Nesia terdiam. Iya juga ya… Rasanya sayang juga kalau semua potensi itu terbuang dalam tawuran… Kalau tenaga berlebihan itu dicurahkan dalam olah raga, bisa menang SEA GAMES dan pertandingan olah raga lainnya walau atletnya bodoh. Dia juga tak mau anak-anak remaja itu mengotori tangannya dengan darah anak remaja lainnya dan yang paling parah, tewas dalam tawuran. Itu sangat menyakitkan, tunas yang belum besar menghilang sebelum bisa berbuah. Dan kalau mau jujur, dia sendiri ingin merasakan kehidupan anak sekolah, dia ingin mengecap pendidikan, bukan pendidikan dari Netherlands [5], tapi dari orang Indonesia sendiri. Dia ingin bersenang-senang seperti anak ABG tapi dia tahu dia punya tugas sebagai seorang Nation. Mungkin misi kali ini adalah kesempatan untuknya untuk mengetahui semua itu.
"…Bagaimana dengan World Meeting? Saya harus ikut…"
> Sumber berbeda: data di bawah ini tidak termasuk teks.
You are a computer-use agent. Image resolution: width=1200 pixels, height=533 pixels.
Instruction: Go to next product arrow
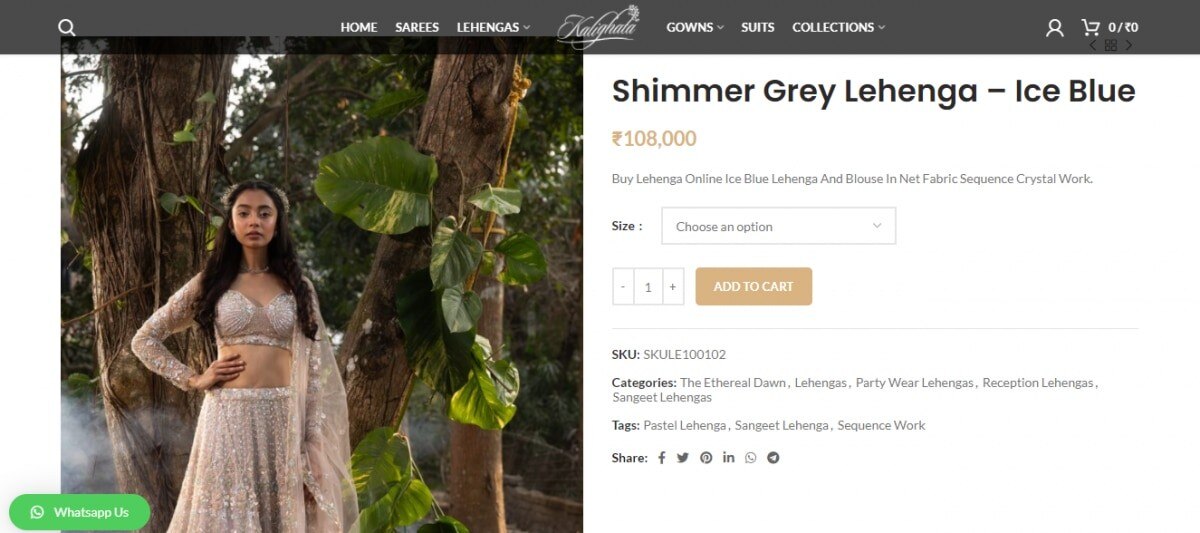tap(1129, 45)
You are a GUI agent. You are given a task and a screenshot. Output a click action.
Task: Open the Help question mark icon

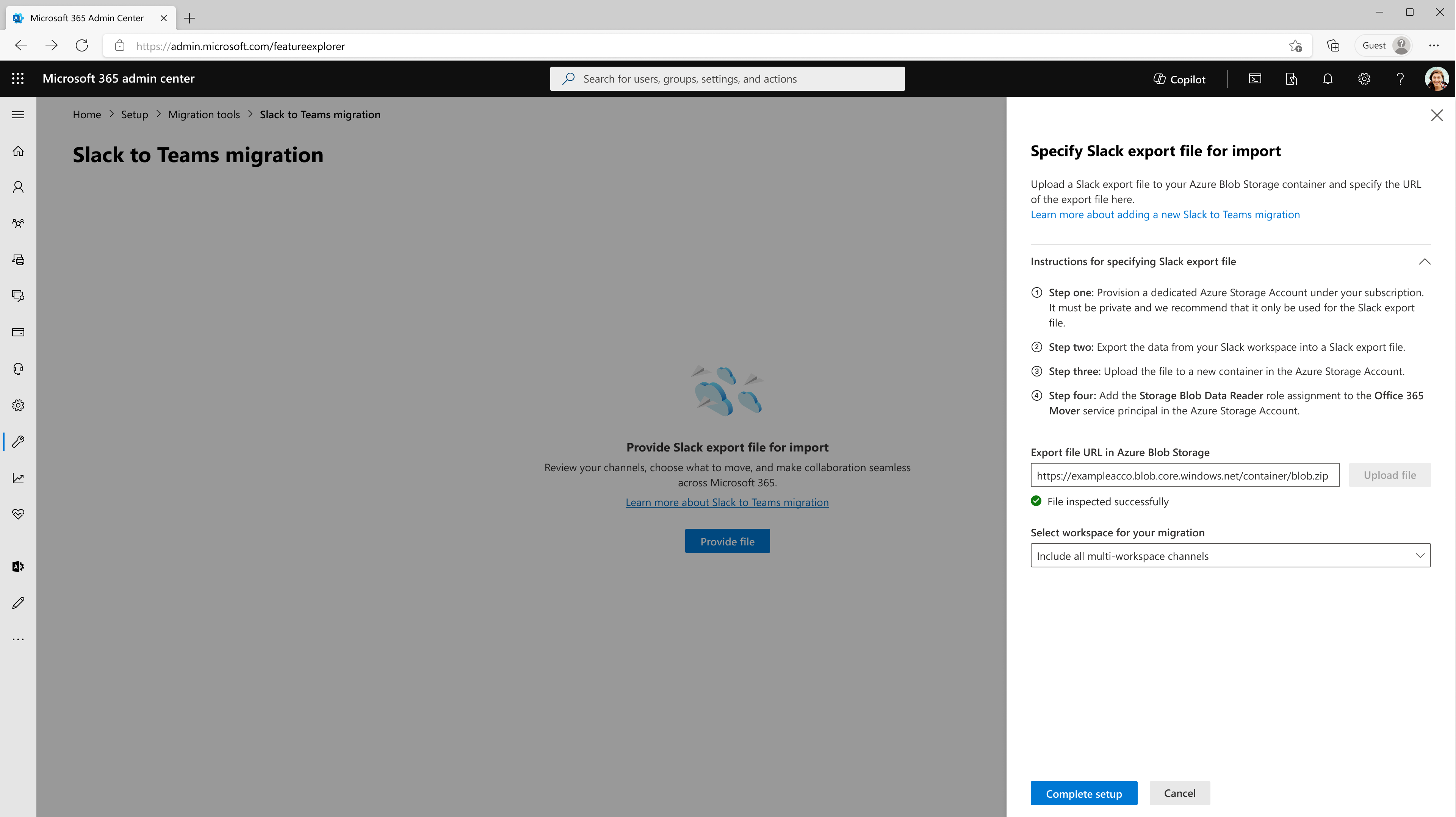click(1400, 78)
"Tenang, kalau ada World Meeting aku akan buatkan surat izin yang akan langsung diberikan ke kepala sekolah. Ngomong-ngomong, kalau kamu terima misi ini, kepala sekolah harus diberitahu tentang jati dirimu."
"EH?"
"Tenang, yang diberitahu hanya kepala sekolah saja. Kamu boleh ancam dia untuk tidak membeberkan, kalau kamu mau. Aku sendiri akan berbicara langsung dengannya."
"…oh…
Nesia mengangka kepalanya dan memandang burung Garuda yang ada di belakang meja kerja bosnya, yang disangkutkan di atas tembok. Burung Garuda itu walau sudah ribuan kali ia lihat tetap terlihat mengesankan, walau bentuknya sama saja dengan lambang negara yang ia lihat dimana-mana. Rasanya sayang sekali kalau anak-anak ini melupakan jati diri mereka sebagai orang Indonesia dan melupakan Burung Garuda, melupakan Pancasila, dan melupakan jerih payah para pahlawan untuk mendapat kemerdekaan.
…
…
…
"Eh… Ng…" Nesia memainkan jarinya sambil malu-malu memandang SBY. SBY hanya tersenyum kebapakan.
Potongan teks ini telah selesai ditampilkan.